There's A LOT going on in the film, but only bits and pieces of it are particularly interesting. I think that having the movie take place in the 70's turned out to be an odd choice - I get that it's likely done in homage to the series, but it seems like an unnecessary layer in a movie that's already overstuffed. The movie just has a hard time keeping up its momentum. And again, it all comes back to tone. When you veer from fish-out-of-water comedy to cheesy soap-operatics to gothic horror so quickly, it's just hard to latch onto much if anything. And it means that certain parts of the film fall flat, because they feel out of left field. The love story between Barnabus and Victoria, for example, never really resonates - in particular in its modern-day incarnation where Barnabus falls for Victoria's 70's counterpart Josette. The speed with which they fall for each other feels odd and even semi-creepy, especially given how young Josette seems. And there's little to no spark between Depp and Bella Heathcoate, who plays Victoria and Josette (especially as compared to the much more heated chemistry between Depp and Green). Similarly, the whole rival fishing companies storyline seems all too mundane and dreary for this movie, and a lot of wind is taken out of the sails whenever it becomes a focus.
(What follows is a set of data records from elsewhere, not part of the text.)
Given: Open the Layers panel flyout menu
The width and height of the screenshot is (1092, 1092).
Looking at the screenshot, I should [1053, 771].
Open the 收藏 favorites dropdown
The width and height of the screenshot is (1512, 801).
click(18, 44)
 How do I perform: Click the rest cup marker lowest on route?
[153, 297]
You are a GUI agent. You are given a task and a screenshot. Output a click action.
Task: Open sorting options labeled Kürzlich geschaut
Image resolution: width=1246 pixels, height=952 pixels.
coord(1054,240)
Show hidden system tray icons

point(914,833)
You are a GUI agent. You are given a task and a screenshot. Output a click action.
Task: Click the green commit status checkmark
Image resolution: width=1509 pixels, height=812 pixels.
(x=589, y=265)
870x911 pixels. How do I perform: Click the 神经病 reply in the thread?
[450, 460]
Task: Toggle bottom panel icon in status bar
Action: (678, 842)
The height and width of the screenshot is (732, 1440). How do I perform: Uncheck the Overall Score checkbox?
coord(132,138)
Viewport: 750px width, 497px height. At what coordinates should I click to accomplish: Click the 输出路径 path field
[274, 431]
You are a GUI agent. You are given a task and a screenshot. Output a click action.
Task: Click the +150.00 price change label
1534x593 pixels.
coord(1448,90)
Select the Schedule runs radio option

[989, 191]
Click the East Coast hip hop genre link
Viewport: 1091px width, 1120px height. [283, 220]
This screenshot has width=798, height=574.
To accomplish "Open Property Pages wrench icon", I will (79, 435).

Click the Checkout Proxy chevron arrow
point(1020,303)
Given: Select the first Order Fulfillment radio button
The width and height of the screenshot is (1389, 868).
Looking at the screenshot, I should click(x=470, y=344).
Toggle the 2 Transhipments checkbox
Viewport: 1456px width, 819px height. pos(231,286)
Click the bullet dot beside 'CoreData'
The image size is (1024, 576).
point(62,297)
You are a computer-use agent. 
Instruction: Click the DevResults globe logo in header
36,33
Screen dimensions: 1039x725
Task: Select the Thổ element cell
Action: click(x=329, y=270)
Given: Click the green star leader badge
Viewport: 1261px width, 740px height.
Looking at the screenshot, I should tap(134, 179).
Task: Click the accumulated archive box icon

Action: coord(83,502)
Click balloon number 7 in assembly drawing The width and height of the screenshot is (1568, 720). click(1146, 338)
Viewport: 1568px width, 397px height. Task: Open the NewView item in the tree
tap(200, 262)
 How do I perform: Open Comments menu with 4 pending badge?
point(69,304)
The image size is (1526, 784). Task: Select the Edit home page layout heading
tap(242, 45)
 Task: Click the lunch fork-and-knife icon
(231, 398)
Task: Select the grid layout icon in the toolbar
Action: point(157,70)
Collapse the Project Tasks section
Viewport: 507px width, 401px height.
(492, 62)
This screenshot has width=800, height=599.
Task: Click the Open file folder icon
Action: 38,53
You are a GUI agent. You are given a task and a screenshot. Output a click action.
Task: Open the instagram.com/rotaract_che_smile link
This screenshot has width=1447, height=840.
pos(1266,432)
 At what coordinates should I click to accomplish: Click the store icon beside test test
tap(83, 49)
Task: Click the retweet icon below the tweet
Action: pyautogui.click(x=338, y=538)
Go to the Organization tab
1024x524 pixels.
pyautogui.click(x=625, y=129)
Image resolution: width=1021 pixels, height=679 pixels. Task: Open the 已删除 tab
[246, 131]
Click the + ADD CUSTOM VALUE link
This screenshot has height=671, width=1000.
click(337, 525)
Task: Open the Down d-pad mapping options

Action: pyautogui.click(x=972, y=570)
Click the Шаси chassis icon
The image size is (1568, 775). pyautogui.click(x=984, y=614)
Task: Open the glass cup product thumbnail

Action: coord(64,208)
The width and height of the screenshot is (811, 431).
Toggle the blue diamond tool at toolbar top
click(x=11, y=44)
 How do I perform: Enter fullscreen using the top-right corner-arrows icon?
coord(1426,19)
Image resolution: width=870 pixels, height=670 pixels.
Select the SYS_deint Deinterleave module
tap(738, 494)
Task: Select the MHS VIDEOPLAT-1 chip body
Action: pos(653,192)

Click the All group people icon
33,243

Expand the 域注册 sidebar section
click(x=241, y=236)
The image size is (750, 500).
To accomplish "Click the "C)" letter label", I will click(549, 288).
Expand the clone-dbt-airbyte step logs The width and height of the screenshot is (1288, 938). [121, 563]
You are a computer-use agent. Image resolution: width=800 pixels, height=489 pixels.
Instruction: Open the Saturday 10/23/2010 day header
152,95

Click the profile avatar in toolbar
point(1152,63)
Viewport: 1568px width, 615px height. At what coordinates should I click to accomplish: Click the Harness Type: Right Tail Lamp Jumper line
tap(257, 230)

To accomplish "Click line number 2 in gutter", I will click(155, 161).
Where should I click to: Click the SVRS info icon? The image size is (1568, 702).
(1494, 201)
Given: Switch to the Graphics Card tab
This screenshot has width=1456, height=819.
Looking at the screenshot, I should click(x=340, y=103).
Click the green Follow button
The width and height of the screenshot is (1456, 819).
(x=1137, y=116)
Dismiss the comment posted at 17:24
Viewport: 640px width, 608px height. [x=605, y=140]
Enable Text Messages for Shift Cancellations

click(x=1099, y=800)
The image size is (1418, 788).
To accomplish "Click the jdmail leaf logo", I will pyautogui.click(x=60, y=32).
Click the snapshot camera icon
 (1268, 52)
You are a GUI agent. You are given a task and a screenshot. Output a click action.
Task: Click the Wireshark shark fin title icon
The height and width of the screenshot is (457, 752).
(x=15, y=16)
Finally, there's one totally absurd twist towards the movie's end, involving Chloe Moretz's character, that is pretty eye-roll-inducing.
So yeah, DARK SHADOWS is a bit of a mess of a movie. But I enjoyed it nonetheless. Partly because it was so shamelessly weird. And partly because it does have some glimmers of greatness - via Johnny Depp's fantastic performance, and at the times when the movie strikes a particular goth-camp tone that is its sweet spot. Is this Burton's best? Certainly not. But it's also far too early to say that this master of the macabre has lost his mojo.